Stored data entries ▸
:::::

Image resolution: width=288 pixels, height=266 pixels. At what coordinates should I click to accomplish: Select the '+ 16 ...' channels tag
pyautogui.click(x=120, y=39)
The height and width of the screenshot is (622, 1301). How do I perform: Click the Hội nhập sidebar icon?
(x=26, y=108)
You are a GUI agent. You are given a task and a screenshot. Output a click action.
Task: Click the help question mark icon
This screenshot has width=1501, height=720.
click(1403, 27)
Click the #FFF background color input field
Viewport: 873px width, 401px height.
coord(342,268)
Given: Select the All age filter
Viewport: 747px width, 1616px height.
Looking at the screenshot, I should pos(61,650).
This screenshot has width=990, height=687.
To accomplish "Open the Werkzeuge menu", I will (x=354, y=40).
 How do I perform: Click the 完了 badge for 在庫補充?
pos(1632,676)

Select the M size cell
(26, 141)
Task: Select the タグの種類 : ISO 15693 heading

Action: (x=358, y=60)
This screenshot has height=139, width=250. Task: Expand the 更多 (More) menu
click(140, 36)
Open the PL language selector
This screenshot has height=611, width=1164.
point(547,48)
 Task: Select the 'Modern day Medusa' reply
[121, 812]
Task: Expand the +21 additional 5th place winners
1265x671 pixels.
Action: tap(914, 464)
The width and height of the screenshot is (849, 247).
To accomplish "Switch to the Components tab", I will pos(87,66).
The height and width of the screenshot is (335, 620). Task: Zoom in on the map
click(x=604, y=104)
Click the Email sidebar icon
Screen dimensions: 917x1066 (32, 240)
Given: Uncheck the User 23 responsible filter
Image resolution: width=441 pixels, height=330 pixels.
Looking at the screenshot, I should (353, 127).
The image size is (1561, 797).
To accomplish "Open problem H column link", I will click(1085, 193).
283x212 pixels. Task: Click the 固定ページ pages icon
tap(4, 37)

:::::

ABOUT THIS TASK ▸
Go through the records above, find every line with the word "will", and list those lines.

SOLUTION TO THIS TASK ▸
To accomplish "Open the Werkzeuge menu", I will (x=354, y=40).
To accomplish "Switch to the Components tab", I will pos(87,66).
To accomplish "Open problem H column link", I will click(1085, 193).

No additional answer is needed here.